平和を実現する神からの露

今日の黙想
詩編133編

「見よ、兄弟が共に座っている。
なんという恵み、なんという喜び」1節


この言葉は、私自身、とても大切にしていることば。

この詩編を歌った人が、どういう状況から、この言葉を語ったのかは、はっきりわからない。

しかし人と人とが、同じ空間近くにいることができる。一緒にいられること、そのことがすでに恵みであり喜びであるという言葉の裏には、

なかなかそのようにいかない、他者との出会いを拒んでやまない、人間の身勝手さや、

心を開けなくさせるプライド。そんなものにとらわれて、出会いの喜び体験できない人間の罪の悲しみを感じているからこそ、

このような言葉が生まれてくるのだろう。



「かぐわしい油が頭に注がれ、ひげに滴り
衣の襟に垂れるアロンの髭に滴り」2節


ここを読むだけではよく意味が分からなかったが、出エジプト記の29章によると、祭司への聖別の油を注ぐ儀式が、このようなことだったらしい。
「聖別」とは、神のものとなる、神に属するものになるということ。


「ヘルモンにおく露のように
シオンの山々に滴り落ちる」3節


神からの油が、露のようにシオン(神の民)の山々に滴り落ちるというイメージ

この表現も、なかなかわかりにくいけれども、旧約聖書のミカ書の5章6節に、このような表現があって、イメージとしてつながるかもしれない。


ヤコブの残りの者は
多くの民のただ中にいて
主から降りる露
のようだ
草の上に降る雨のようだ
彼らは人の力に望みをおかず
人の子らを頼りとしない」ミカ5章6節


このミカ書5章は、実は冒頭、クリスマスの預言になっているのだ。


「エフラタのベツレエムよ
おまえはユダの氏族の中でいと小さき者
おまえの中から、わたしのために
イスラエルを治める者が出る
彼の出生は古く、永遠の昔にさかのぼる」1節


この言葉は、やがてこの世を救うメシアがベツレヘムに生まれること
の預言として理解されてきたし、その預言の成就としてイエス様はベツレヘムにお生まれになったのだと、クリスチャンは信じている。

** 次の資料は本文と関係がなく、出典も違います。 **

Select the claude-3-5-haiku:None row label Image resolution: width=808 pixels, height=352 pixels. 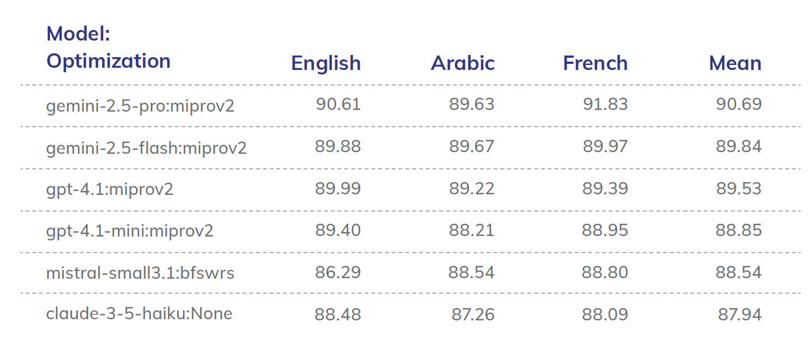[139, 314]
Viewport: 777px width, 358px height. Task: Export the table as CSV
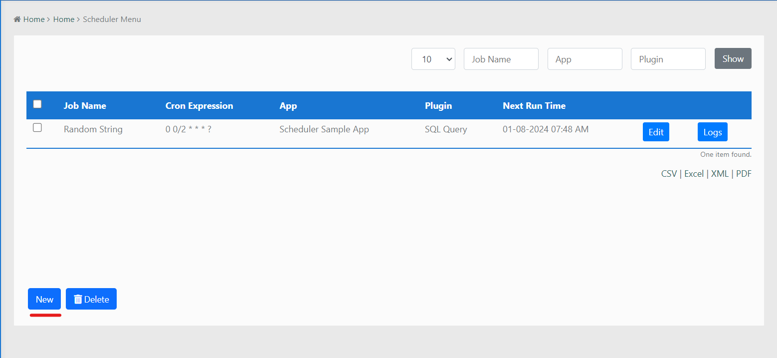[669, 174]
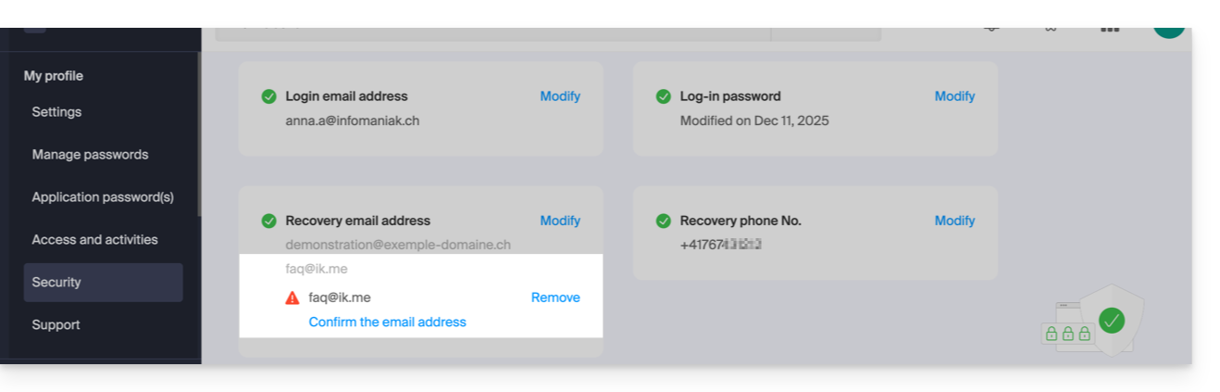Click the red warning triangle beside faq@ik.me

tap(293, 297)
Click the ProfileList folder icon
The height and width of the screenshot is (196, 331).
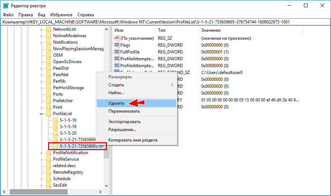pos(48,114)
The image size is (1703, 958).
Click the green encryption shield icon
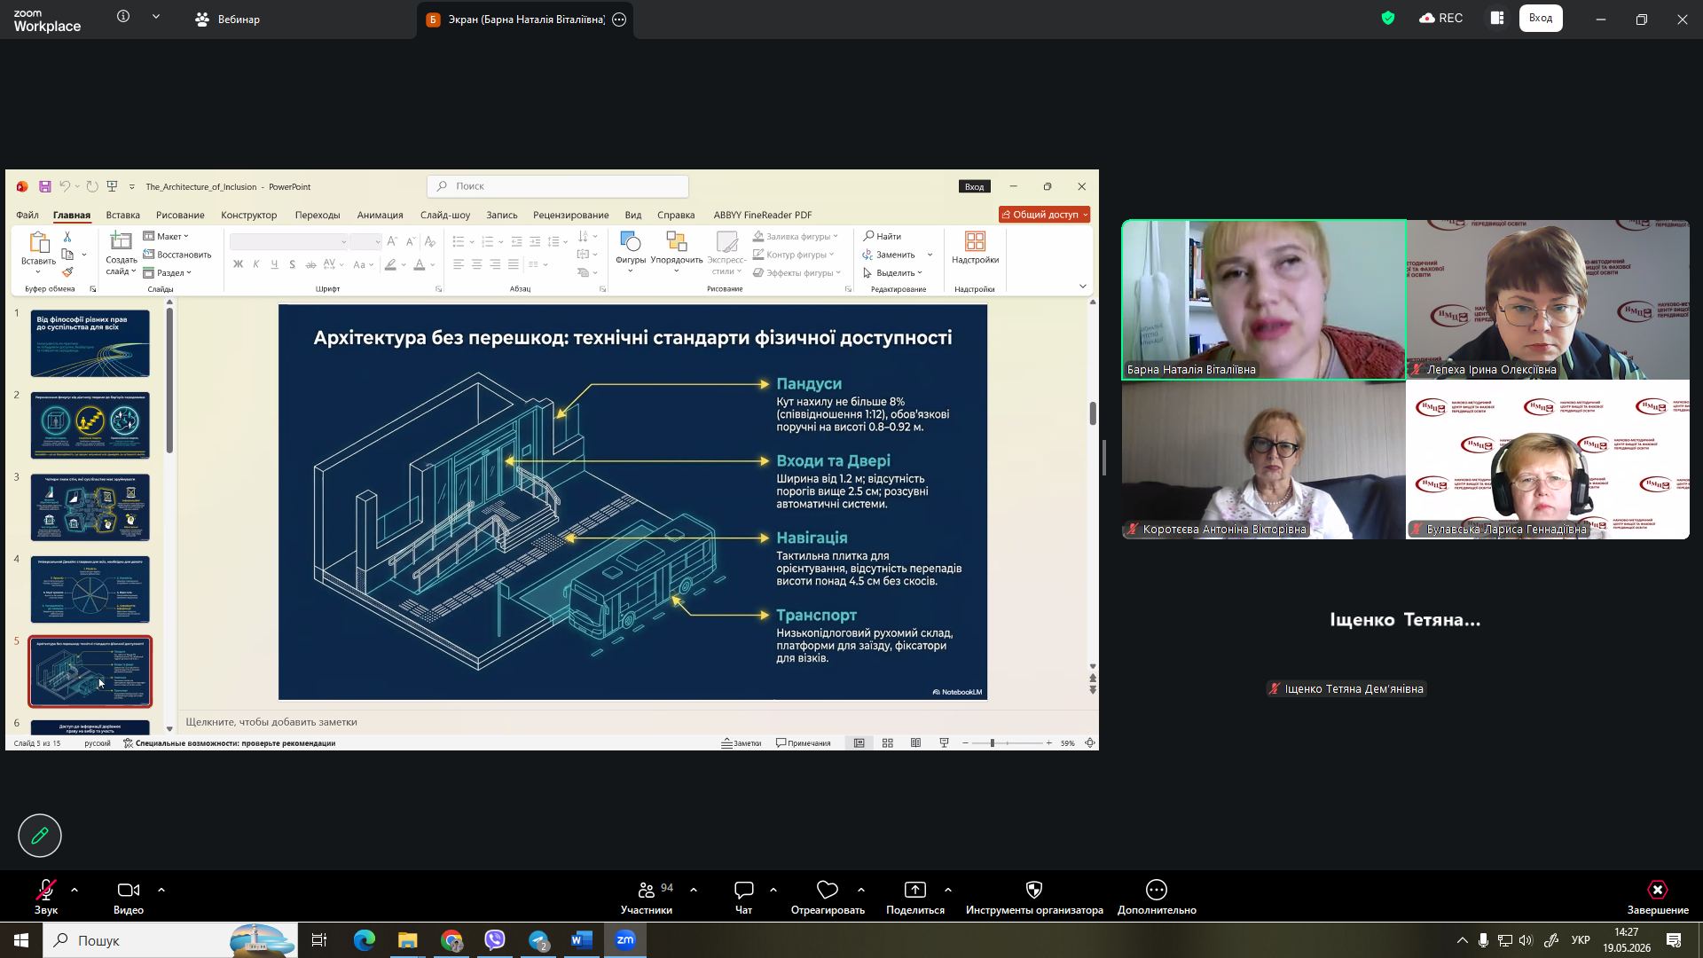[x=1388, y=18]
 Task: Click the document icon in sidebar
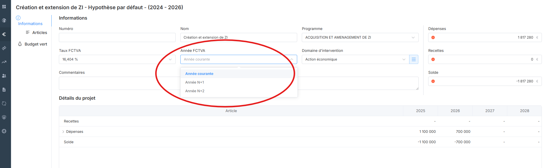(x=4, y=90)
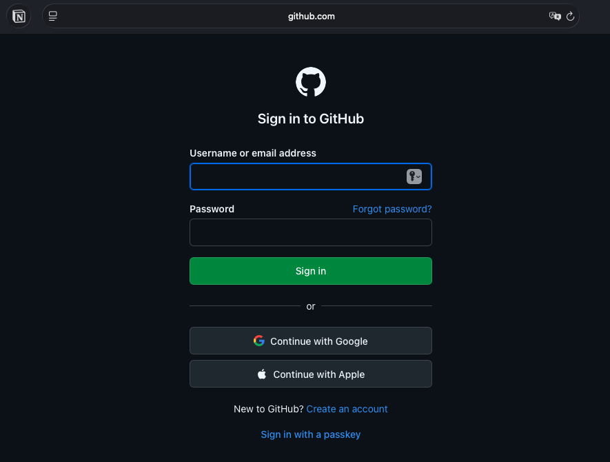
Task: Click the translate page icon
Action: pos(554,16)
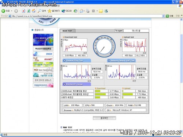
Task: Expand the address bar dropdown arrow
Action: 163,16
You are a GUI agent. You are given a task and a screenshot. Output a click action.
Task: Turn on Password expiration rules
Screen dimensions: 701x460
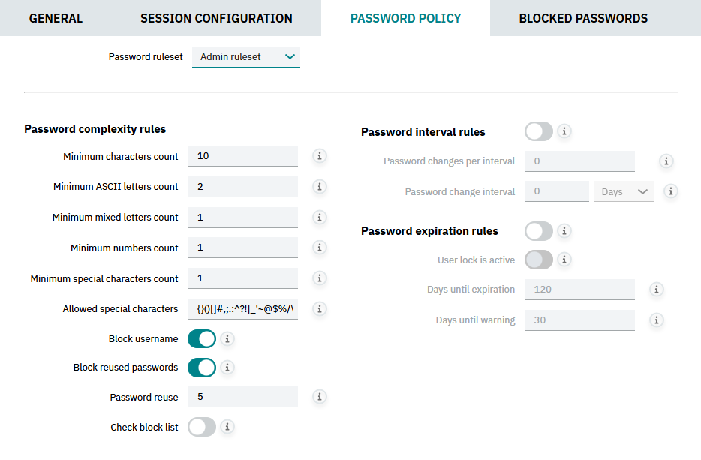click(539, 230)
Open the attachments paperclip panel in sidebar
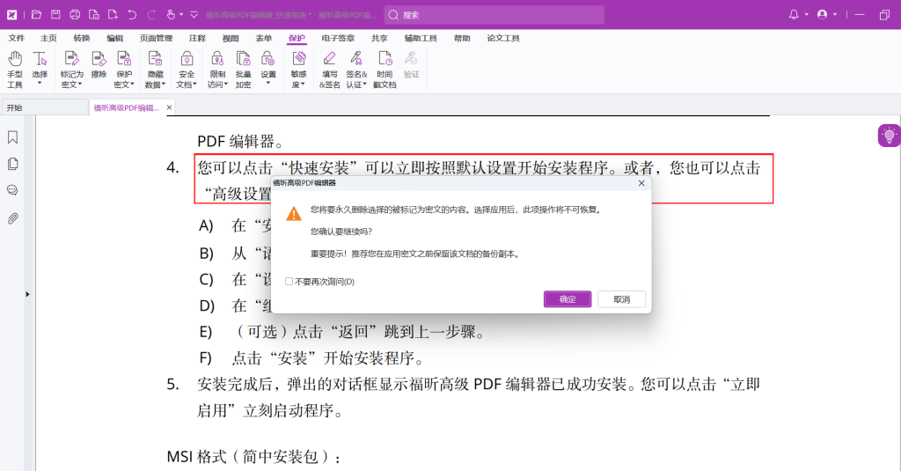This screenshot has width=901, height=471. coord(13,217)
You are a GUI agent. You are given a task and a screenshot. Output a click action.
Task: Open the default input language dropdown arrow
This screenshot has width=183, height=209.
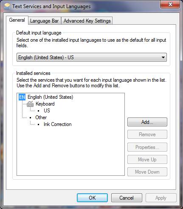coord(163,57)
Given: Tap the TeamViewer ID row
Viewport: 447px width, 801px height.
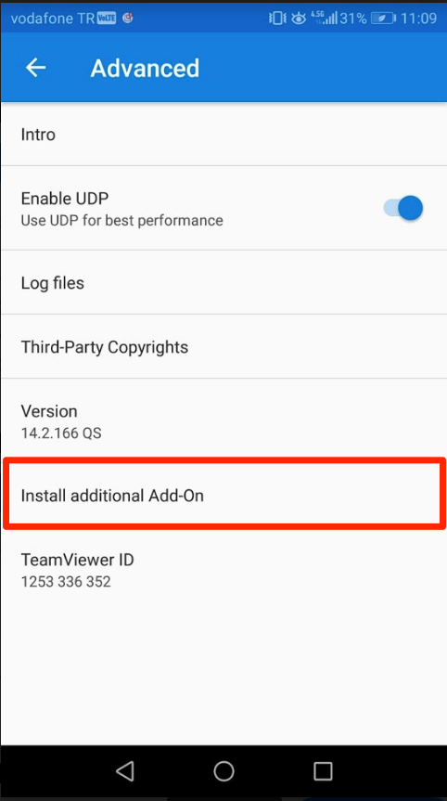Looking at the screenshot, I should point(224,570).
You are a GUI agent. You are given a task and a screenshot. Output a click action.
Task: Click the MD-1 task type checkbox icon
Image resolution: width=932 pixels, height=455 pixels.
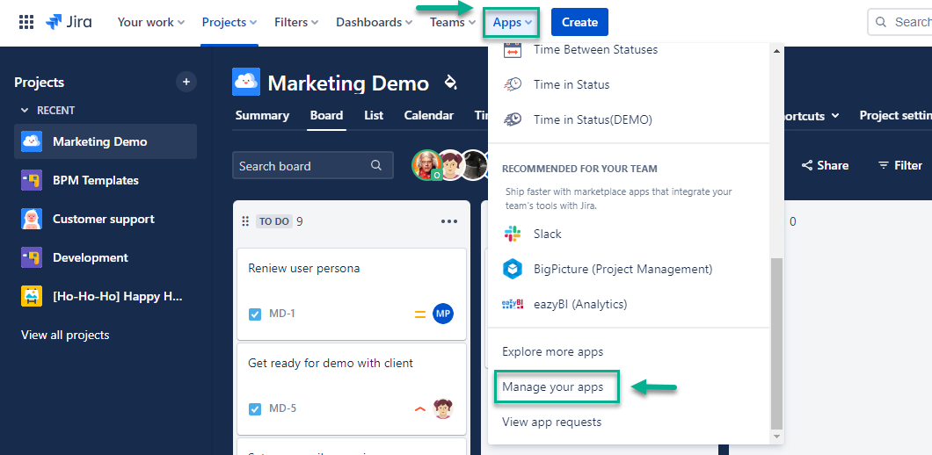255,314
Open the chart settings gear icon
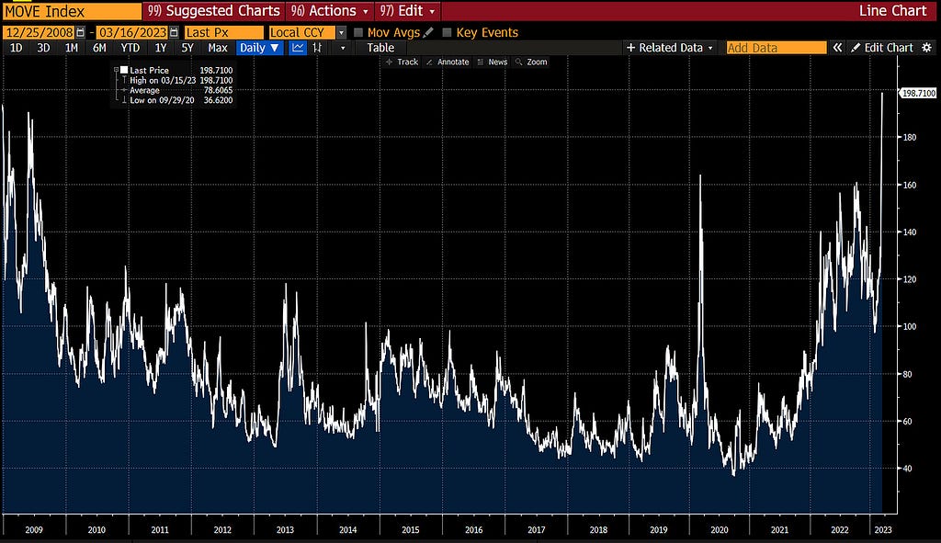This screenshot has width=941, height=543. coord(926,48)
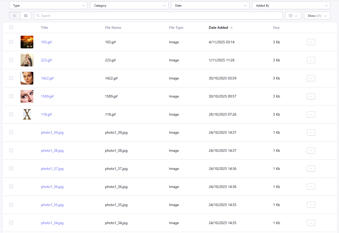339x233 pixels.
Task: Switch to list view layout
Action: (x=15, y=16)
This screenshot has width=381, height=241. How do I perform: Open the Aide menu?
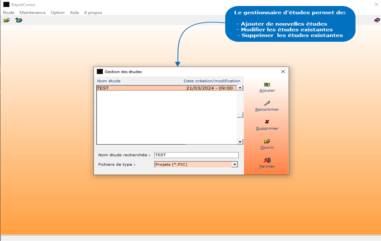click(x=74, y=12)
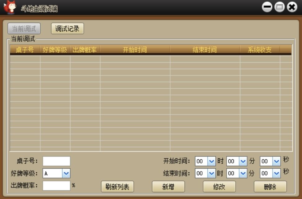Click the fox logo in title bar

(x=10, y=7)
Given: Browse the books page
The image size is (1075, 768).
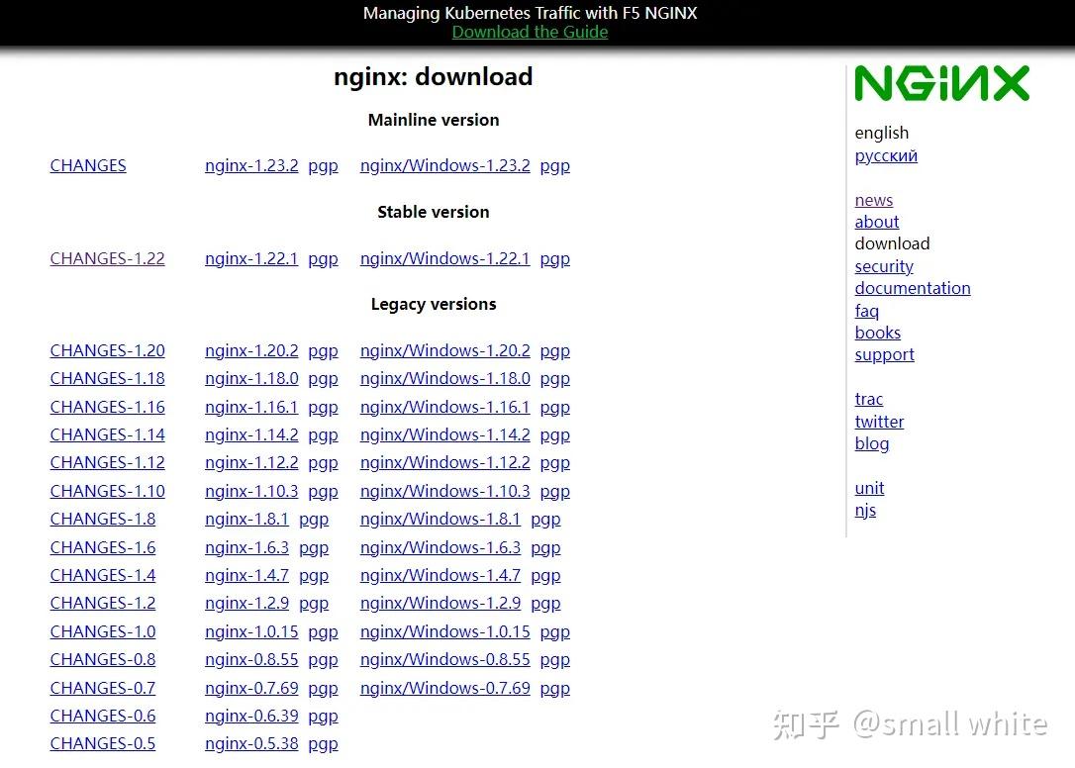Looking at the screenshot, I should pos(877,333).
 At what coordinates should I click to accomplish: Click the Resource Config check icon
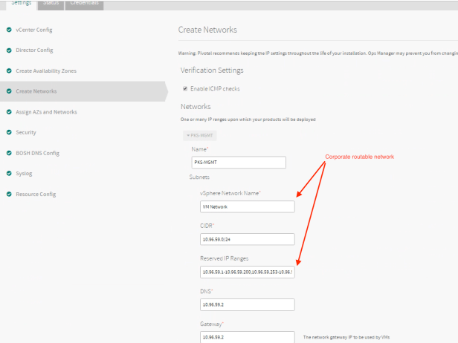tap(8, 195)
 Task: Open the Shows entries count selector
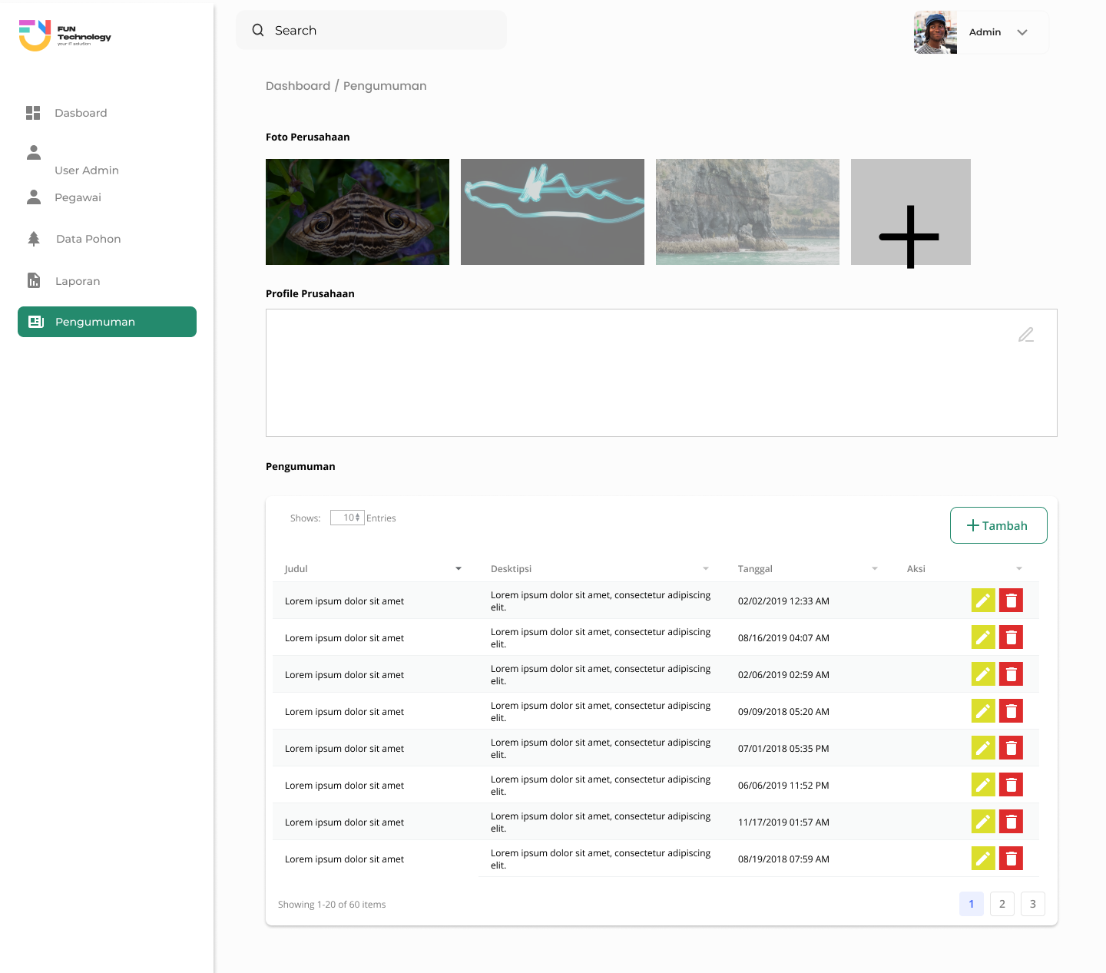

そのようなことを、頭の中で関連させながら、イメージを膨らませてみる。

詩編133編の、人と人とが共に座るという和解と平和の喜びは、神からくる聖別の油、救い主メシアの誕生。そして「ヤコブの残りの者」といわれる、人の力に望みをおかない平和な人々。

そういうイメージが膨らんでくる。

ここにもクリスマスのメッセージが隠れていたのかもしれない。